## Text block

Newsgroups: alt.binaries.phish
Subject: CPU usage inverse of hard drive usage

In order for my graph to be less cluttered, 0% hard drive usage
starts at the top. When the hard drive is idle, it doesn't hang
around cluttering up the busy area on the bottom of the graph. As
hard drive usage increases, it's pastel blue color indicator moves
downwards from the top.

The CPU usage is purple and shown conventionally, higher means
greater usage.

So the time when the indicators are shown moving together means they
are actually moving in opposite directions.

Seems to get a little weirder.

The fact they are inverse but near perfectly matched on the graph
must be coincidence. I can imagine how they could be inverse, but I
can't imagine how the inverse percentages could cause the two lines
to match up in the same exact location on the graph. In other words,
how come they aren't inverse with one higher than the other, how
come they are in identical inverse percentage locations. Unless
maybe both indicators are moving around the 50% mark for some reason
(the precise percentage is not shown). Hopefully understood, that's
a little difficult to explain.

Have fun.

## Records for processing
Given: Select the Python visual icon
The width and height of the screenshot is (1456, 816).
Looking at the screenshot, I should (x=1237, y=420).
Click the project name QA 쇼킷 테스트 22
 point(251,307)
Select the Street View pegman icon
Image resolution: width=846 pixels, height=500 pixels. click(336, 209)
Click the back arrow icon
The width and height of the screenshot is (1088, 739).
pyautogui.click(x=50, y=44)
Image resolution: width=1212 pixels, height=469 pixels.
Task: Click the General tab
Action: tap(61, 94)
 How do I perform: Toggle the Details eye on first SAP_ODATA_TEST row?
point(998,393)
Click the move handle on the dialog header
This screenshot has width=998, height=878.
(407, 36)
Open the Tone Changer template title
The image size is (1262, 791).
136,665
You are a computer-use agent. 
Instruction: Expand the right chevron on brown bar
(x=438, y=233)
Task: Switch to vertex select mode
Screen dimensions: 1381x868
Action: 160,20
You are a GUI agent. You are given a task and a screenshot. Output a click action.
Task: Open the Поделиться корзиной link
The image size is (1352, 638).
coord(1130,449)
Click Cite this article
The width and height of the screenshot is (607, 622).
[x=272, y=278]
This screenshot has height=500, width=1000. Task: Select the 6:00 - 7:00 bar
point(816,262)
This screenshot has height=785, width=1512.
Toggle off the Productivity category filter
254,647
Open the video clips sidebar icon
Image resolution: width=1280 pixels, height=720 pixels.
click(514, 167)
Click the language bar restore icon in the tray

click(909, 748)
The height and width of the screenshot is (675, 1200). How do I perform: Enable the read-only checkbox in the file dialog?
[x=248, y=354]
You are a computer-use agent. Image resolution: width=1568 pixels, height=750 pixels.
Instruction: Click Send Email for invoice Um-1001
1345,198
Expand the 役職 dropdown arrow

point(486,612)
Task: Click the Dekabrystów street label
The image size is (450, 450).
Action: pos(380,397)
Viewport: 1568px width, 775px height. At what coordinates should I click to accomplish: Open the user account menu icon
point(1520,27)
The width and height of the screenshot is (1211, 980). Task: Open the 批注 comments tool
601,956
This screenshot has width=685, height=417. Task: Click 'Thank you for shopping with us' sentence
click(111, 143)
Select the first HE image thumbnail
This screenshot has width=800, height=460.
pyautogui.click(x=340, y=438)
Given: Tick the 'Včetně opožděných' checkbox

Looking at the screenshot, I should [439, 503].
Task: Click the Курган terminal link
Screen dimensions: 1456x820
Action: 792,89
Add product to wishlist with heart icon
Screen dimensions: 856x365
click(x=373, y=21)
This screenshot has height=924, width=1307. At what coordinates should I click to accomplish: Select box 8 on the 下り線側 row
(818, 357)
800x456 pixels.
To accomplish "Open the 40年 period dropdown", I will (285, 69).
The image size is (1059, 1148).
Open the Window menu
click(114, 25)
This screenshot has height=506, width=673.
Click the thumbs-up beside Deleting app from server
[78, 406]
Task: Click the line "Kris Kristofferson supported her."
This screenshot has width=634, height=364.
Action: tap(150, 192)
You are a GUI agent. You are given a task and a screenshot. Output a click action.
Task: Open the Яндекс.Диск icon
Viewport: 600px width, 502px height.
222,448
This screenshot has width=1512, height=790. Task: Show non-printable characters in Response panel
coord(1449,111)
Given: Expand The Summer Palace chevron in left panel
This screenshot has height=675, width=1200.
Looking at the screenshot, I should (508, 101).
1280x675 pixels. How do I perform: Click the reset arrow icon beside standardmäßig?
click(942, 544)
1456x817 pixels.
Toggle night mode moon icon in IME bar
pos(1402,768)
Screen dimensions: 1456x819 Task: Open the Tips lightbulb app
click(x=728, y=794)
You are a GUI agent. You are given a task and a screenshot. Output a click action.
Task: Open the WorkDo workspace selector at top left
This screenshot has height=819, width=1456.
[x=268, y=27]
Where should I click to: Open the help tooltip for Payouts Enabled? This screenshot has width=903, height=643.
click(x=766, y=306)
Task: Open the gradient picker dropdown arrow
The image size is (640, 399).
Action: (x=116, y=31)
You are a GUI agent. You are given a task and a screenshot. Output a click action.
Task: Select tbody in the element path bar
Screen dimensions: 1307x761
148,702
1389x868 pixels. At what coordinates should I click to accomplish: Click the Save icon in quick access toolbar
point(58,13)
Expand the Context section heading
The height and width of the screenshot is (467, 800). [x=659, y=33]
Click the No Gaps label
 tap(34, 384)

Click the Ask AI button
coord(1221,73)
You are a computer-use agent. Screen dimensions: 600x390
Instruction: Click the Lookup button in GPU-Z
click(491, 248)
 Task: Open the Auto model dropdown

## Tasks
- A) Copy out, word for word, the passage of the post about CPU and hard drive usage that runs from "In order for" up to and including "in opposite directions.".
- B) Rewrite the rows from the line with "This screenshot has width=685, height=417." up to and including the line with "will (285, 69)." as a numbered list, leaving out blank lines.

## Worked answers
- A)
In order for my graph to be less cluttered, 0% hard drive usage
starts at the top. When the hard drive is idle, it doesn't hang
around cluttering up the busy area on the bottom of the graph. As
hard drive usage increases, it's pastel blue color indicator moves
downwards from the top.

The CPU usage is purple and shown conventionally, higher means
greater usage.

So the time when the indicators are shown moving together means they
are actually moving in opposite directions.

- B)
1. This screenshot has width=685, height=417. Task: Click 'Thank you for shopping with us' sentence
2. click(111, 143)
3. Select the first HE image thumbnail
4. This screenshot has width=800, height=460.
5. pyautogui.click(x=340, y=438)
6. Given: Tick the 'Včetně opožděných' checkbox
7. Looking at the screenshot, I should [439, 503].
8. Task: Click the Курган terminal link
9. Screen dimensions: 1456x820
10. Action: 792,89
11. Add product to wishlist with heart icon
12. Screen dimensions: 856x365
13. click(x=373, y=21)
14. This screenshot has height=924, width=1307. At what coordinates should I click to accomplish: Select box 8 on the 下り線側 row
15. (818, 357)
16. 800x456 pixels.
17. To accomplish "Open the 40年 period dropdown", I will (285, 69).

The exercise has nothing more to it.